Élie Dubic fut très tôt influencé par les idées socialistes qui, au début du siècle, se diffusaient dans tout le Haut-Vallespir (voir notamment : Joseph Nivet*). Dès qu’il fut majeur, il adhéra au Parti socialiste SFIO. Sa vie durant, il demeura fidèle à ses choix politiques puisqu’il ne cessa d’adhérer à la SFIO puis, à partir de 1972, au Parti socialiste. Si d’autres ouvriers de Lamanère adhérèrent comme lui au Parti socialiste SFIO (voir notamment : Jean Payrot*), ils ne constituèrent jamais dans cette commune une section organisée. Il n’y eut donc à Lamanère que des adhérents individuels de la SFIO.
La vie militante d’Élie Dubic se confond, pour l’essentiel, avec celle de la coopérative ouvrière de production : « L’Union ouvrière ».

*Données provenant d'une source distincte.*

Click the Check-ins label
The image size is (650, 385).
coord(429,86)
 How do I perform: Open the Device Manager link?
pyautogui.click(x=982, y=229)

« L’Union ouvrière » de Lamanère fut fondée en 1921 par huit personnes de Lamanère parmi lesquelles sept travailleurs des établissements Coste : (voir Jean Costa*, Clément Corominas*, Louis Guisset*, Jean Juanole*, Joseph Payrot*, Joseph Soler*, André Poch*, Abdon Vignes*). En 1921 une crise de mévente incita le patron à réduire de 20 % les salaires versés aux ouvriers. Les plus conscients d’entre eux, qui refusaient d’accepter une baisse aussi brutale de leur pouvoir d’achat, envisagèrent deux solutions : la création d’un syndicat au sein des établissements Coste, la création d’une coopérative ouvrière. Ils choisirent la seconde : de ce fait, il n’y eut pratiquement jamais d’organisation syndicale aux établissements Coste de Lamanère.

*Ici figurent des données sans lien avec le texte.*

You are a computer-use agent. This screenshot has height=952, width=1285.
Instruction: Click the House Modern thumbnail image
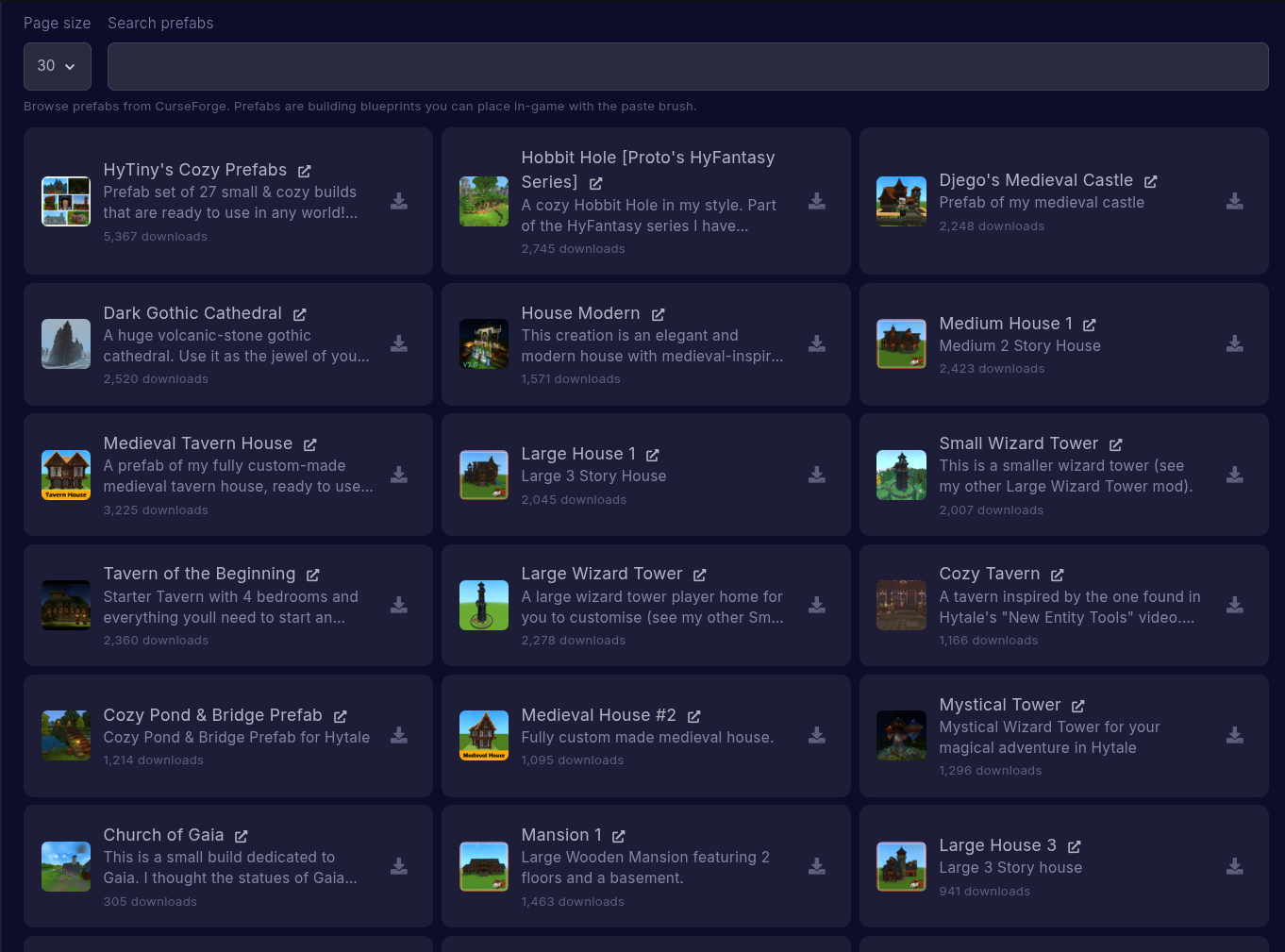[483, 344]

L’idée de la coopération était populaire dans le Haut-Vallespir. Dès avant 1914, les travailleurs des industries textile et sandalière de Saint-Laurent-de-Cerdans (voir Dominique Erre*, Joseph Nivet*, Laurent Poch*, Joseph Saquer*) avaient fondé une coopérative de consommation (« l’Union des Travailleurs syndiqués »). Après la Première Guerre mondiale ils posèrent les jalons de la constitution d’une coopérative de production (« l’Union sandalière »). Toutefois, ils furent devancés de quelques mois par leurs camarades de Lamanère. Réunis le 17 décembre 1921, les huit coopérateurs initiaux formèrent leur bureau. Dès le début le jeune Élie Dubic se joignit à eux bien que n’ayant pas l’âge requis ; il ne pouvait adhérer que formellement à « l’Union ouvrière » de Lamanère qui fonctionna à compter du 1er janvier 1922.

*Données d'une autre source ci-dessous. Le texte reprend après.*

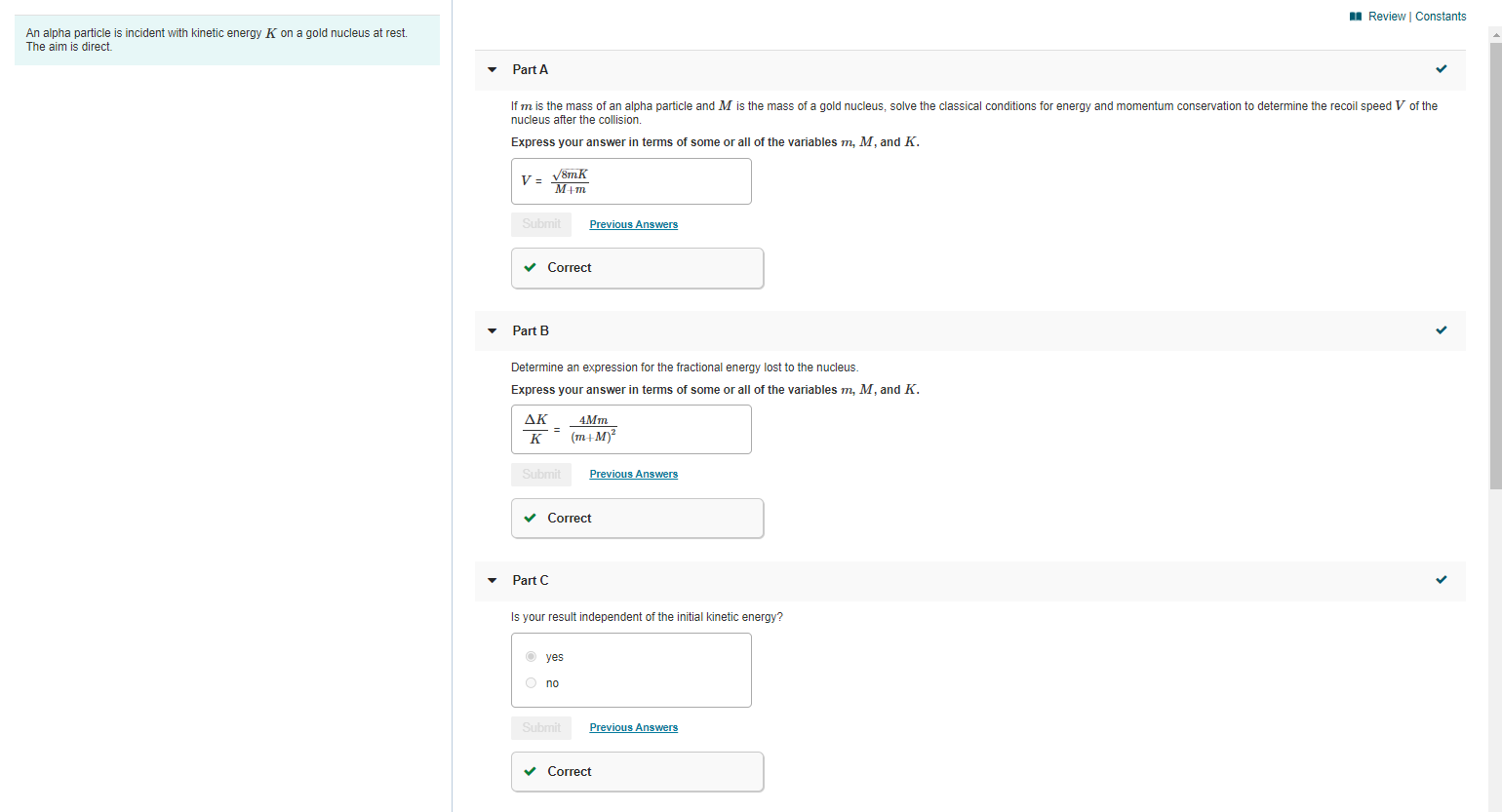This screenshot has height=812, width=1502.
Task: Select the 'yes' radio button in Part C
Action: pos(531,656)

Élie Dubic devint officiellement un des coopérateurs de « l’Union ouvrière » le 5 janvier 1923. Cette même année, il succéda à Joseph Payrot au poste de trésorier.
Il exerça les fonctions de trésorier jusqu’à la fin de 1932. De janvier 1933 à septembre 1939, date à laquelle il fut mobilisé, il fut secrétaire de la coopérative.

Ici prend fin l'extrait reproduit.